DESCRIPTION OF THE TASK: Wherever the word "copertura" shows up in the data, report the line it sits in.

SUPPLIED MATERIAL:
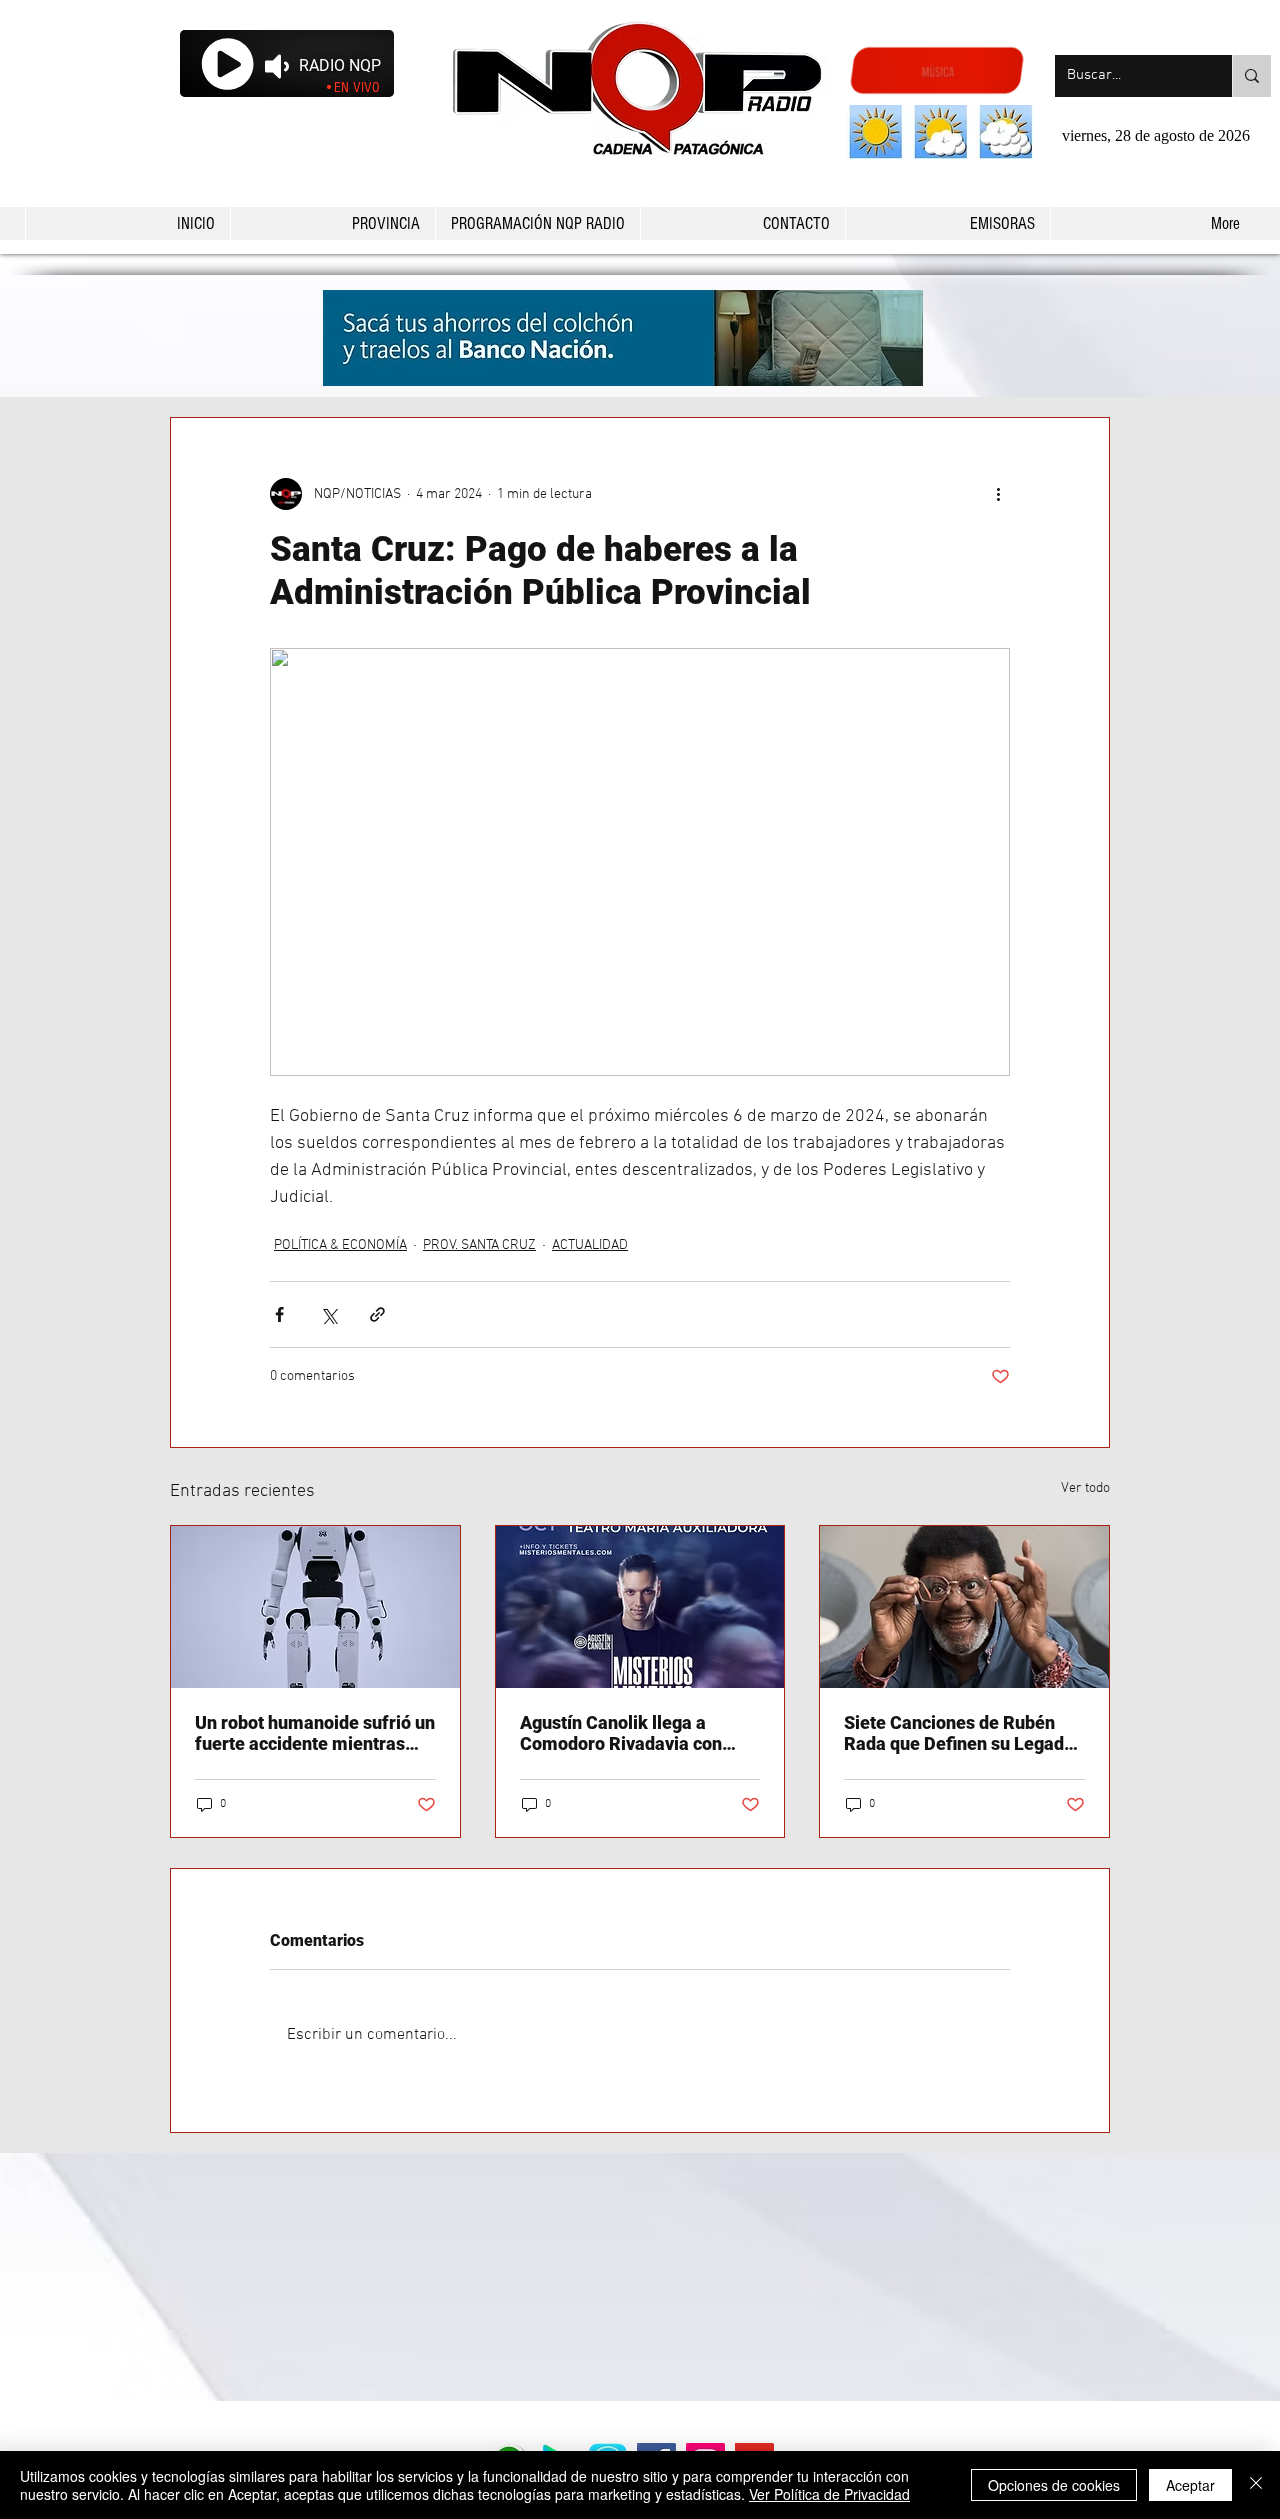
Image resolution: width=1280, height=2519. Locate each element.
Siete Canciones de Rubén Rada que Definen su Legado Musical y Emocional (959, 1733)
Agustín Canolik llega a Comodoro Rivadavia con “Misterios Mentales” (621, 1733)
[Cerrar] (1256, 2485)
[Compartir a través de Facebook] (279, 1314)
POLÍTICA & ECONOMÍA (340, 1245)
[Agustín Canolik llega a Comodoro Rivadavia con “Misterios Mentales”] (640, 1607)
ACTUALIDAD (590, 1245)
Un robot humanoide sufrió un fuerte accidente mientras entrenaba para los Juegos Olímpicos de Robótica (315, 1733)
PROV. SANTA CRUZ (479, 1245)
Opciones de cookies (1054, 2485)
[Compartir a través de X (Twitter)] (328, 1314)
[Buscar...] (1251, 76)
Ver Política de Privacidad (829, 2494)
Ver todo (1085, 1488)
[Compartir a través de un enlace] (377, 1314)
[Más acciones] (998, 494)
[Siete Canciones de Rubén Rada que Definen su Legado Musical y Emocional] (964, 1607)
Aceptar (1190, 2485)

---

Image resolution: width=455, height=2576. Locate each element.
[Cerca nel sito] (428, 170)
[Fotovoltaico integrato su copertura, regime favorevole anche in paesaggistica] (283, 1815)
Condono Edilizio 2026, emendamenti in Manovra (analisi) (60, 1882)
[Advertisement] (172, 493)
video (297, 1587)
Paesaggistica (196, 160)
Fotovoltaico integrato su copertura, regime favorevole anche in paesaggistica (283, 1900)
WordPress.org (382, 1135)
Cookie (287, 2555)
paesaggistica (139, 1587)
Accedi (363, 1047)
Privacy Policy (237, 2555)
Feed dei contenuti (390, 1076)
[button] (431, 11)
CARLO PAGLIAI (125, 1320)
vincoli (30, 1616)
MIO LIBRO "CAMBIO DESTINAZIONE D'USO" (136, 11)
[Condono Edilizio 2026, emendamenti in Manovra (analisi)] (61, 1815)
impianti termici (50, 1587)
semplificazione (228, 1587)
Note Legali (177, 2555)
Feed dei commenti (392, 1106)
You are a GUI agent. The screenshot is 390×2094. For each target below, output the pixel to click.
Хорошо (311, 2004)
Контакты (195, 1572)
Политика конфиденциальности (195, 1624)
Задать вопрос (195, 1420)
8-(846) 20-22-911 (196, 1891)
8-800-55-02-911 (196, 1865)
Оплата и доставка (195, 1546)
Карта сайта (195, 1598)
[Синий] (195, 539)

---

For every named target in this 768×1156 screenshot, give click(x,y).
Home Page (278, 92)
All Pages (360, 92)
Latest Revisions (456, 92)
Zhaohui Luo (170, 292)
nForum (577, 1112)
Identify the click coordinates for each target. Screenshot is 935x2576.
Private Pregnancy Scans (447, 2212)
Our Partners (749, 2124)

WRITTEN SOLUTION:
[Fotovoltaico integrato su copertura, regime favorevole anche in paesaggistica] (283, 1815)
Fotovoltaico integrato su copertura, regime favorevole anche in paesaggistica (283, 1900)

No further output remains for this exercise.